WHAT YOU WILL DO | Among the lines below, copy exactly those from the one with "Archiv Včelařské konference (342, 202)" through the one with "Odpovědětdo diskuzena příspěvekčíslo 45309", counting both ends.

PROVIDED RECORDS |
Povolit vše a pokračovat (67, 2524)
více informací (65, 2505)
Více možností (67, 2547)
...
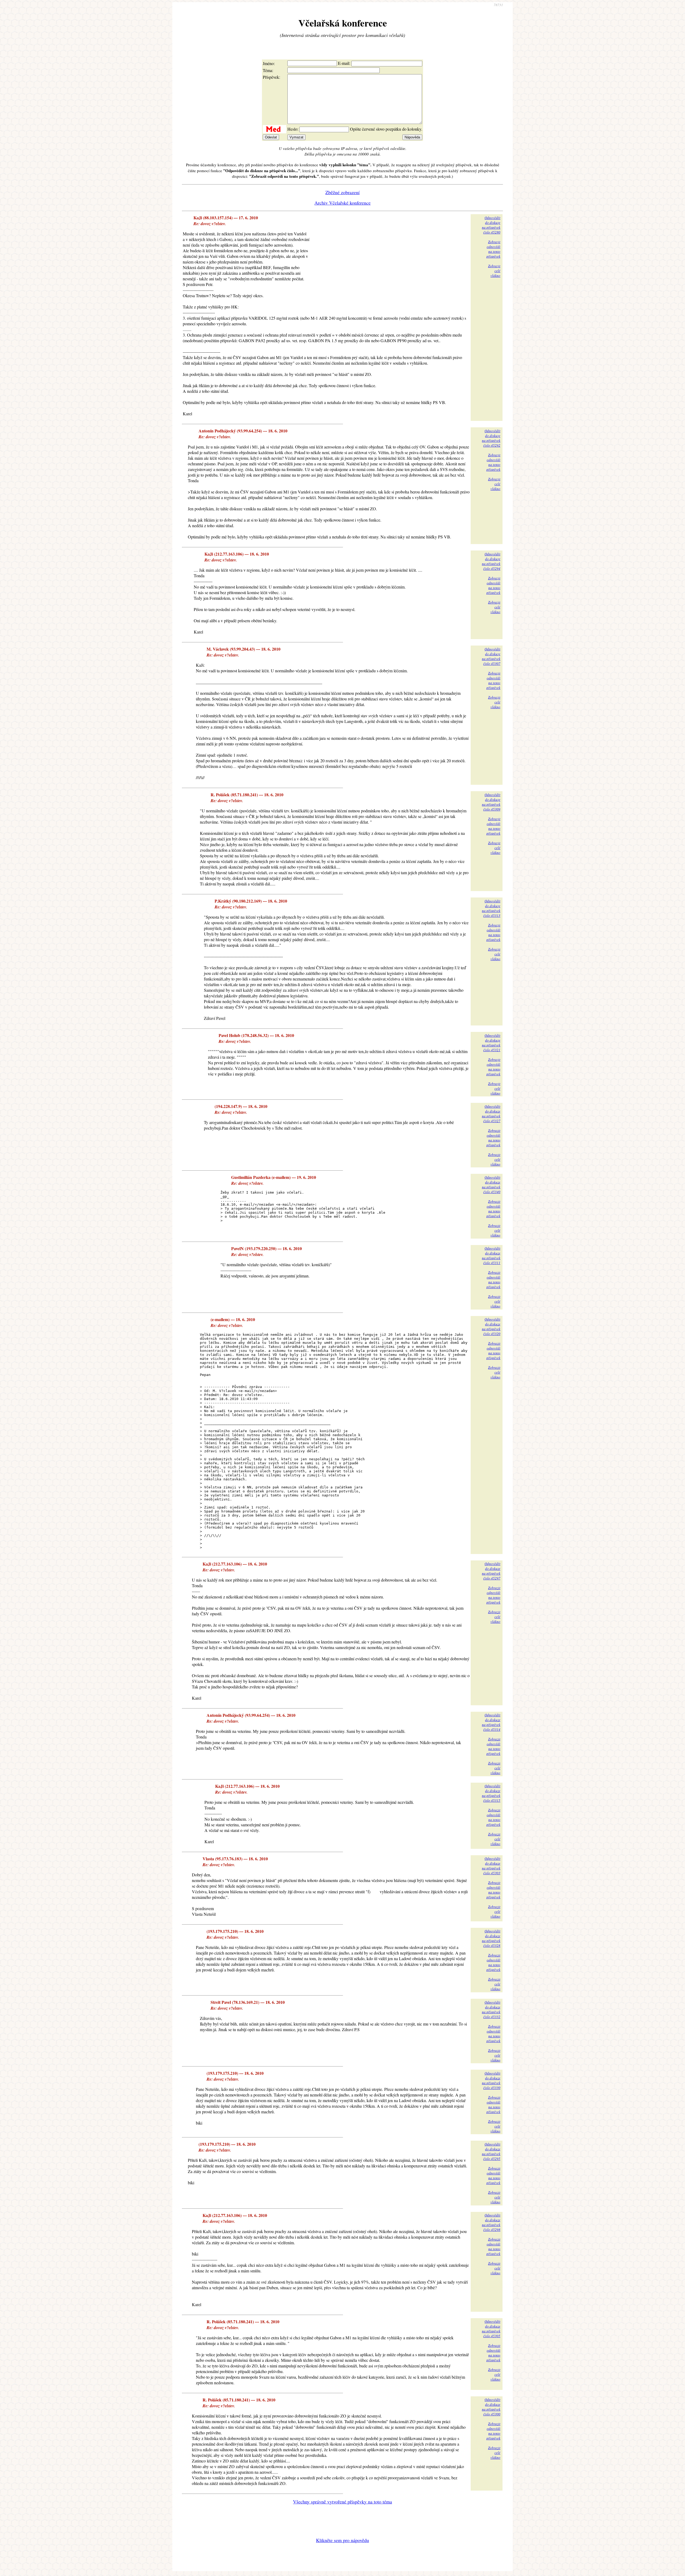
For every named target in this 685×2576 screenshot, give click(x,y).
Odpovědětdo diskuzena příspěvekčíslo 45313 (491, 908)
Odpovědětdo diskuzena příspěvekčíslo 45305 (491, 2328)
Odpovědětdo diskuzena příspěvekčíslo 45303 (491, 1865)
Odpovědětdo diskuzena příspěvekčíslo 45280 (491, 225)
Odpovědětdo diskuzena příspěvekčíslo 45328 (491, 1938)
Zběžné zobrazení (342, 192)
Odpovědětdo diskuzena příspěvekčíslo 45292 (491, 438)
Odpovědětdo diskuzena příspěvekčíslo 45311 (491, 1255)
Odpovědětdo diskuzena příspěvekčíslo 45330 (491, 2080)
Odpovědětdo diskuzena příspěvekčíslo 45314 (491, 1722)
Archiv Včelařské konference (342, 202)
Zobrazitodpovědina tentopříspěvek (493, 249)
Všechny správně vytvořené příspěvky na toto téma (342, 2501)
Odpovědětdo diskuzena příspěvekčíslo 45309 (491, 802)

ANSWER SECTION |
Archiv Včelařské konference (342, 202)
Zobrazitodpovědina tentopříspěvek (493, 249)
Všechny správně vytvořené příspěvky na toto téma (342, 2501)
Odpovědětdo diskuzena příspěvekčíslo 45309 (491, 802)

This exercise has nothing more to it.